Linking cesium and strontium uptake to kaolinite weathering in simulated tank waste leachate

Weathering behavior of kaolinite was studied in batch systems under geochemical conditions characteristic of tank waste released to the vadose zone at the Hanford Site, WA (0.05 M Al-T, 2 M Na+, 1 M NO3-, pH similar to14, Cs+ and Sr2+ present as co-contaminants). Time series experiments were conducted from 0 to 369 d, with initial Cs+ and Sr2+ concentrations ranging from 10(-5) to 10(-3) M. Dissolution of kaolinite increased soluble Si and Al to maximum levels at 7 d (Cs and Sr concentrations of 10(-5) and 10(-4) M) or 33 d (Cs and Sr concentrations of 10(-3) M). Subsequent precipitation of Si and Al was coupled to the formation of oxalate-extractable solids that incorporated Cs and Sr.

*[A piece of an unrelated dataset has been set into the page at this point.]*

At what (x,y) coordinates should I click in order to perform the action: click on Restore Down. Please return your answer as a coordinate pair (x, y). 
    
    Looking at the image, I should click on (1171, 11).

Strontium sorption was nearly complete within 24 h for initial Sr concentrations (Sr-0) less than or equal to 10(-4) whereas Cs uptake increased over the full year of the experiment for all initial Cs concentrations. Spectroscopic analyses revealed neoformed solids including the zeolite Na-Al silicate (Al-chabazite), and feldspathoids sodium aluminum nitrate silicate (NO3-sodalite), and sodium aluminum nitrate silicate hydrate (NO3-cancrinite), which can incorporate Cs. Single-pulse Al-27 solid-state nuclear magnetic resonance (NMR) spectroscopy yielded first-order rate constants (k) for mineral transformation that decreased from 3.5 x 10(-3) to 2 x 10(-3) d(-1) as Cs and Sr concentrations were increased from 10(-5) to 10(-3) M. Discrete strontium silicate solids were also observed. The incongruent dissolution of kaolinite promoted the sequestration of contaminants into increasingly recalcitrant solid phases over the 1-yr time period.